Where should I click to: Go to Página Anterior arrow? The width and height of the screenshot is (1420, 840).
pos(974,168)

---

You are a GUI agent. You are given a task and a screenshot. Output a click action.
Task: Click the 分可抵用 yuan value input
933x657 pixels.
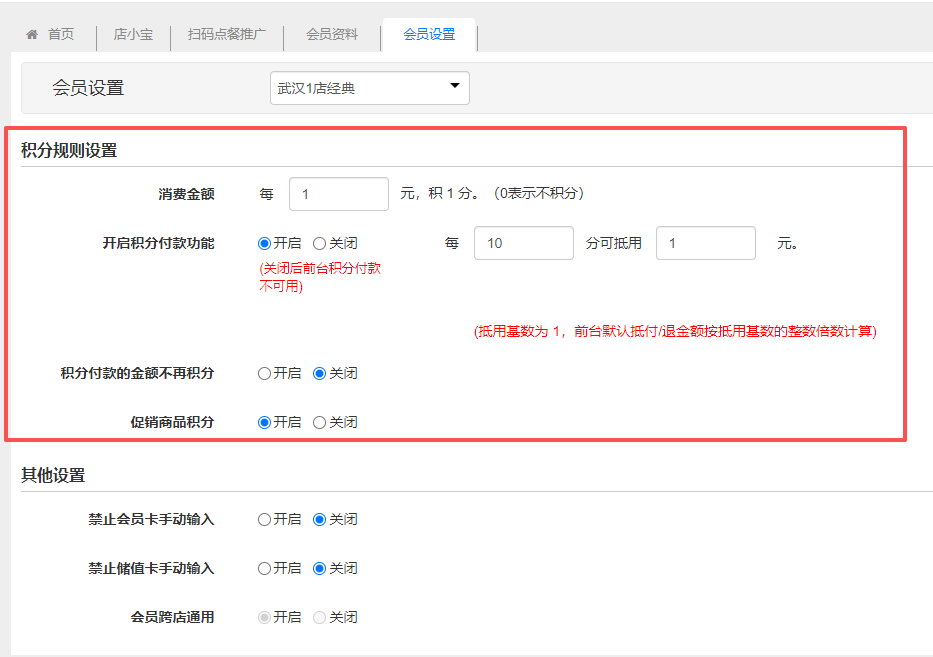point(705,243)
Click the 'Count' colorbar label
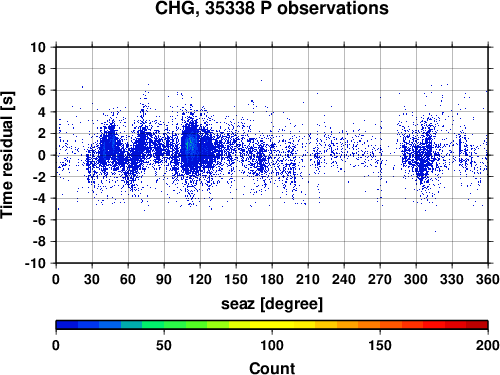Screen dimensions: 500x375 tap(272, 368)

* * *

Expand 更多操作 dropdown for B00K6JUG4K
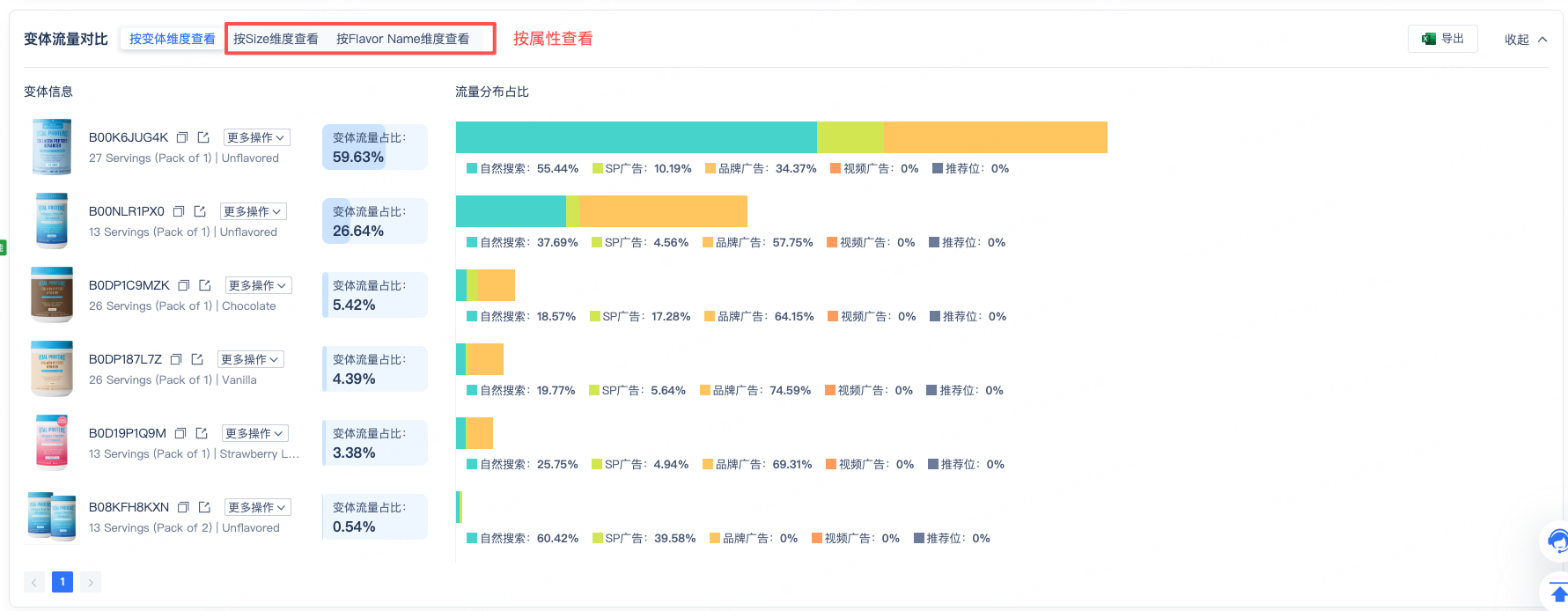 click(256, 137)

Required work -> Reproduce the listing lines from the one containing "Where should I" through the one containing "pos(974,168)", inclusive.

Result of the task ->
Where should I click to: Go to Página Anterior arrow? The width and height of the screenshot is (1420, 840).
pos(974,168)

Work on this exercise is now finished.